New Zealand First Minister Shane Jones says Māori MPs are taking strong exception to National MP Chris Bishop drawing references to the whānau links between Deputy Police Commissioner Wally Haumaha and New Zealand First deputy Fletcher Tabuteau.
Jones said National had essentially labelled Tabuteau and leader Winston Peters as "somehow not passing the test of parliamentary probity" and called on Speaker Trevor Mallard to do something about it.
"I'm not suggesting that Mr Bishop is anti-Māori and quite frankly I don't care if he is," said Jones.
"But it is an important principle with the number of Māori in the House whether they are urban Māori or broader traditional Māori, that you contemplate that situation because we are not going to put up with it for one day more."
Haumaha's appointment process is set to be reviewed by Mary Scholtens QC to determine whether the State Services Commission panel sought or passed on to the cabinet all the relevant information required when making the recommendation.
The review was ordered in the light of revelations of supportive comments he made about former friends who were accused in 2004 of the rape of Louise Nicholas, for which he has apologised.
But National has also said that Haumaha's close links to New Zealand First MPs should have been declared to the cabinet before it decided.
National deputy leader Paula Bennett took exception to Shane Jones' objections in the House: "As one of those Māori there is actually also a convention that we express our conflicts of interest for whānau and particularly when we are looking at making statutory appointment and this side of the House has a right to question that."
Peters spoke at a marae celebration for Haumaha's promotion last year to Assistant Commissioner but insists that the police asked him. Tabuteau mentioned Haumaha as whānau in his maiden statement.
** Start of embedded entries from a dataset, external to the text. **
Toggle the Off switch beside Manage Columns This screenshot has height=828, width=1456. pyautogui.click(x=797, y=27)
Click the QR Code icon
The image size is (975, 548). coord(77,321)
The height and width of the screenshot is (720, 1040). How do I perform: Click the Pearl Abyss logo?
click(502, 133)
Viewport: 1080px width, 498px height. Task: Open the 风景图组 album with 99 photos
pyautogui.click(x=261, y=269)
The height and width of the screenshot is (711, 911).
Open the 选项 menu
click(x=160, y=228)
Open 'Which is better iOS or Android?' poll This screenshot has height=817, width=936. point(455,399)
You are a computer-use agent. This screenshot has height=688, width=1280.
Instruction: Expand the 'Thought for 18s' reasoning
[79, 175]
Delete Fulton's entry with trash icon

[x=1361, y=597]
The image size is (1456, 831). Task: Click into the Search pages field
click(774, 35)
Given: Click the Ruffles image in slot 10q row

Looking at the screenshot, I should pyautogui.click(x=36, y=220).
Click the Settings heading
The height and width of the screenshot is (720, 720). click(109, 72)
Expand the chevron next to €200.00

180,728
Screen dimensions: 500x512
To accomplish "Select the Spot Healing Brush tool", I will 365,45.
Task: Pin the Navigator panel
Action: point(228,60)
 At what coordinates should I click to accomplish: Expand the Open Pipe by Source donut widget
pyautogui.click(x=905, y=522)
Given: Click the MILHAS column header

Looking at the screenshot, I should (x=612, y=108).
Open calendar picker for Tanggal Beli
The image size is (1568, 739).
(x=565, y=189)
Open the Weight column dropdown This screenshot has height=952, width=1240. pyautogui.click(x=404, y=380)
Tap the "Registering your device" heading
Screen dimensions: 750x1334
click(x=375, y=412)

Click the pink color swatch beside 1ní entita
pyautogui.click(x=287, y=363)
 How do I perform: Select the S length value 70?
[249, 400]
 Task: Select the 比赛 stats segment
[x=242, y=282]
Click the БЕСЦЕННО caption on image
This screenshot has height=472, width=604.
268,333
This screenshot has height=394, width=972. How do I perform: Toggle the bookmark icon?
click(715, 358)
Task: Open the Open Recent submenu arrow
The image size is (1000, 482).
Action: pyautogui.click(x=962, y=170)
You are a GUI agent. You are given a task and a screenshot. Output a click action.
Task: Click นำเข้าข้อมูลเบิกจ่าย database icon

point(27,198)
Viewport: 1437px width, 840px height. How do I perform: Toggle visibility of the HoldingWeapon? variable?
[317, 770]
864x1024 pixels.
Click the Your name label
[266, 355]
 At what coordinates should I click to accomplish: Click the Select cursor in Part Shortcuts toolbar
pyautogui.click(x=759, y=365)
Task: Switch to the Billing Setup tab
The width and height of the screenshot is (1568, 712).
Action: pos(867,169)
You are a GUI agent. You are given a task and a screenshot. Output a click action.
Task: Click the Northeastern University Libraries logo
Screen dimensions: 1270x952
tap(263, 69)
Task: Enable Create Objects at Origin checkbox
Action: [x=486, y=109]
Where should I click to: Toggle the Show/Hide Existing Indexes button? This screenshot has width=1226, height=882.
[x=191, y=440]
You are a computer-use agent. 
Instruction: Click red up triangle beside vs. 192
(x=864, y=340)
Tabuteau is a member of the executive as an under-secretary although not a member of the cabinet which signed off on the Deputy's appointment in May.
Bishop told the Herald later there was an implication was that he was being racist by raising the family connection.
"There are links between various members of New Zealand First and Mr Haumaha," Bishop said.
"It is an extremely important office that he has been appointed to and we are doing our job as responsible members of the Opposition in investigating whether or not the appointment of Mr Haumaha has integrity."
Jones' objections came after Bishop asked Prime Minister Jacinda Ardern if she had confidence in the professional independence from Mr Haumaha "when her Police Minister gives him a shout-out in his workout videos, her Deputy Prime Minister [Peters] attended a celebration on a marae for his appointment as Assistant Commissioner, her Foreign Affairs under-secretary has whanau links to him and he was previously announced as a candidate for New Zealand First?"
Peters said outside the House that Bishop was talking about "a tissue of lies."